What the task requires:
An exact reprint of the data below is required, line for line.

Saved entries:
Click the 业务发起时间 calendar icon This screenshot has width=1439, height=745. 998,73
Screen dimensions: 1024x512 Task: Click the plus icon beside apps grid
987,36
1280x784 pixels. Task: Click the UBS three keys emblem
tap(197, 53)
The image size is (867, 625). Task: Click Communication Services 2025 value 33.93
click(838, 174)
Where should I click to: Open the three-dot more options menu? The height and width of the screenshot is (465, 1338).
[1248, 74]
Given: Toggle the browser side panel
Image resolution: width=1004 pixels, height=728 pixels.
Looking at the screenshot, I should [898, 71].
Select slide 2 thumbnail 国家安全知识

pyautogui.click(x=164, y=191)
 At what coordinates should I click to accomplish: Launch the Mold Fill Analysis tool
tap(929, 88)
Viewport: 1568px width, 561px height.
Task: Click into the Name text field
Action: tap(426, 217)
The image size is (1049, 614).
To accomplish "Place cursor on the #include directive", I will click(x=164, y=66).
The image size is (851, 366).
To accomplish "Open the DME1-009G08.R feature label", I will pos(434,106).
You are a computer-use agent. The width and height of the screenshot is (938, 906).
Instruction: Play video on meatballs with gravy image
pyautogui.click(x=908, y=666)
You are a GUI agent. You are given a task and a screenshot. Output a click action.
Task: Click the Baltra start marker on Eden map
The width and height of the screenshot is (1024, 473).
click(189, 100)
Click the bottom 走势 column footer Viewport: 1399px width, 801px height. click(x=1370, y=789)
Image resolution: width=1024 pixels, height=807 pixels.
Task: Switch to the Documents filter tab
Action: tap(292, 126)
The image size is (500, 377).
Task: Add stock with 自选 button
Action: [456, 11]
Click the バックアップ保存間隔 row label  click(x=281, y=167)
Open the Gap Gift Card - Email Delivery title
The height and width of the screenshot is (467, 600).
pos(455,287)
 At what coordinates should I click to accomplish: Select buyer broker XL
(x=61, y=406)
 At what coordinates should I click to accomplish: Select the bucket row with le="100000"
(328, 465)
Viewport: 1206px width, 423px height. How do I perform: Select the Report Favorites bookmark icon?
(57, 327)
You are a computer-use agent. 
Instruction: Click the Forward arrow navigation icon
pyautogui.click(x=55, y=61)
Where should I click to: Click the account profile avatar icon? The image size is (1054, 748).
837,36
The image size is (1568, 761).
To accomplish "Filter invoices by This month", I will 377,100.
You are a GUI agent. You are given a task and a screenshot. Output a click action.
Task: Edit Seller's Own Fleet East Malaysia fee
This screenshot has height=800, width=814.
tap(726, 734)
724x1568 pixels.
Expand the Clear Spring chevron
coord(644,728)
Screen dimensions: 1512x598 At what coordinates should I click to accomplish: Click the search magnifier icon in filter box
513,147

Your solution:
Click the 业务发起时间 calendar icon This screenshot has width=1439, height=745. 998,73
Screen dimensions: 1024x512 Task: Click the plus icon beside apps grid
987,36
1280x784 pixels. Task: Click the UBS three keys emblem
tap(197, 53)
The image size is (867, 625). Task: Click Communication Services 2025 value 33.93
click(838, 174)
Where should I click to: Open the three-dot more options menu? The height and width of the screenshot is (465, 1338).
[1248, 74]
Given: Toggle the browser side panel
Image resolution: width=1004 pixels, height=728 pixels.
Looking at the screenshot, I should [898, 71].
Select slide 2 thumbnail 国家安全知识

pyautogui.click(x=164, y=191)
 At what coordinates should I click to accomplish: Launch the Mold Fill Analysis tool
tap(929, 88)
Viewport: 1568px width, 561px height.
Task: Click into the Name text field
Action: tap(426, 217)
The image size is (1049, 614).
To accomplish "Place cursor on the #include directive", I will click(x=164, y=66).
The image size is (851, 366).
To accomplish "Open the DME1-009G08.R feature label", I will pos(434,106).
You are a computer-use agent. The width and height of the screenshot is (938, 906).
Instruction: Play video on meatballs with gravy image
pyautogui.click(x=908, y=666)
You are a GUI agent. You are given a task and a screenshot. Output a click action.
Task: Click the Baltra start marker on Eden map
The width and height of the screenshot is (1024, 473).
click(189, 100)
Click the bottom 走势 column footer Viewport: 1399px width, 801px height. click(x=1370, y=789)
Image resolution: width=1024 pixels, height=807 pixels.
Task: Switch to the Documents filter tab
Action: tap(292, 126)
The image size is (500, 377).
Task: Add stock with 自选 button
Action: [456, 11]
Click the バックアップ保存間隔 row label  click(x=281, y=167)
Open the Gap Gift Card - Email Delivery title
The height and width of the screenshot is (467, 600).
pos(455,287)
 At what coordinates should I click to accomplish: Select buyer broker XL
(x=61, y=406)
 At what coordinates should I click to accomplish: Select the bucket row with le="100000"
(328, 465)
Viewport: 1206px width, 423px height. How do I perform: Select the Report Favorites bookmark icon?
(57, 327)
You are a computer-use agent. 
Instruction: Click the Forward arrow navigation icon
pyautogui.click(x=55, y=61)
Where should I click to: Click the account profile avatar icon? The image size is (1054, 748).
837,36
The image size is (1568, 761).
To accomplish "Filter invoices by This month", I will 377,100.
You are a GUI agent. You are given a task and a screenshot. Output a click action.
Task: Edit Seller's Own Fleet East Malaysia fee
This screenshot has height=800, width=814.
tap(726, 734)
724x1568 pixels.
Expand the Clear Spring chevron
coord(644,728)
Screen dimensions: 1512x598 At what coordinates should I click to accomplish: Click the search magnifier icon in filter box
513,147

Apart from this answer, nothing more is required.